Thursday 8 February 2018

Sharing locations of wildlife signs and activity, Good or bad?

Every now and then I get asked by locals and wildlife groups where and when is the best place and time to see wildlife locally. I have in the past seen and experienced the effects of sharing this information so in this post, I'll be sharing a few incidents which happened within the last 10 years.
The first experience that went wrong when sharing information was with a fellow wildlife photographer that I took to photograph a family of Badgers over one summer. I asked the person not to go there without me and not to take anybody there as this may draw unwanted attention to the sett and if the wood was entered incorrectly and left with no disturbance, this was before the Badger cull was ever put into action. One summers evening when the light was perfect I went to have a few hours of peace at the sett. I arrived hoping for peace and Badger cubs chirping but I was met with peanuts littering the area and the trusted photographer had taken another person there without my knowledge.
 My trust in the person was lost and it took me years to relax back into my routine at the sett as I felt that at any moment when the Badgers had trusted me enough to feed and relax sometimes a meter away from me could be disturbed at any moment. I felt like through trusting somebody else with the Badgers location I had put them in danger and would never get the special moments I once had before telling the trusted individual. After a few years, the Badgers and I relaxed as the individual that was trusted moved away and the wooded sett were returned back to me and the Badgers once again.
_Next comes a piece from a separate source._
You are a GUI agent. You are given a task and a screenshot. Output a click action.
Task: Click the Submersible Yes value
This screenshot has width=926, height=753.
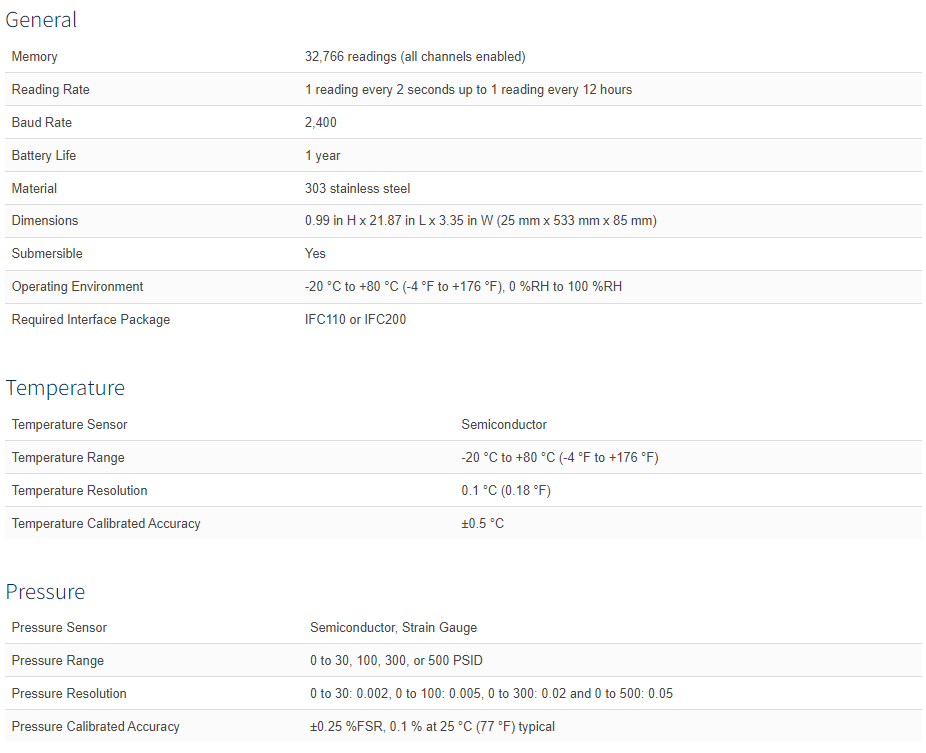point(315,254)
After this experience, I knew I would have to be selective and think about who and what information I shared with people or wildlife groups as this can have effects on Nature beyond our thinking.
A few years later another person was trusted as I asked for help when gaining evidence against person/persons committing wildlife crimes. This person then went to a relative without being asked who turned out was an acquaintance of the person/persons I was gaining evidence on to give to a wildlife crime officer. I'm guessing the relative of the person I trusted went to the person I was gaining evidence against and told them they were being asked about. So because of the person Id trusted did not think about the consequences of there actions the evidence stream we were using was lost and the trail we were following went cold. More recently I have managed on my walks to capture and begin building evidence from the field on a few individuals committing wildlife crimes ie. linked people, car reg, places visited, times active. It's through the experiences above and a few others I have not mentioned that I have shown me I cannot take the risk of trusting people with too much of my local knowledge as it can be turned around agasit the creatures I have vowed to protect. Now I follow a new set of rules and over the past 2 years, it seems to be producing results which should come to fruition this year.
I trust people in everyday life and use the idiom "Fool me once, shame on you; fool me twice, shame on me"  I'm not one to distrust everyone I see or talk to but if it's regarding nature unless I see the protection of a creature/habitat to much for me to protect myself then I manage it myself or make use of a trusted family member to solve a situation. For example, let's say if a sett comes in danger from people involved with the cull and I can't disturb them or distract them from there awful acts then I would get more people involved within the field of the Badger cull preventers to aid me.
So I can choose who I trust but I cannot control who they trust and who they trust because who knows somewhere along the chain they may just have a relative or friend who  is an air rifle wielder and like staking shots at nature for there own gratification and for me I'd rather not take the risk.
I hope this makes things a little clearer to those people who ask me to share my sightings and locations. When I'm not working I spend most of my time outdoors with nature so its a big part of my life so I don't take my decisions lightly when it comes to protecting Nature and our beautiful countryside.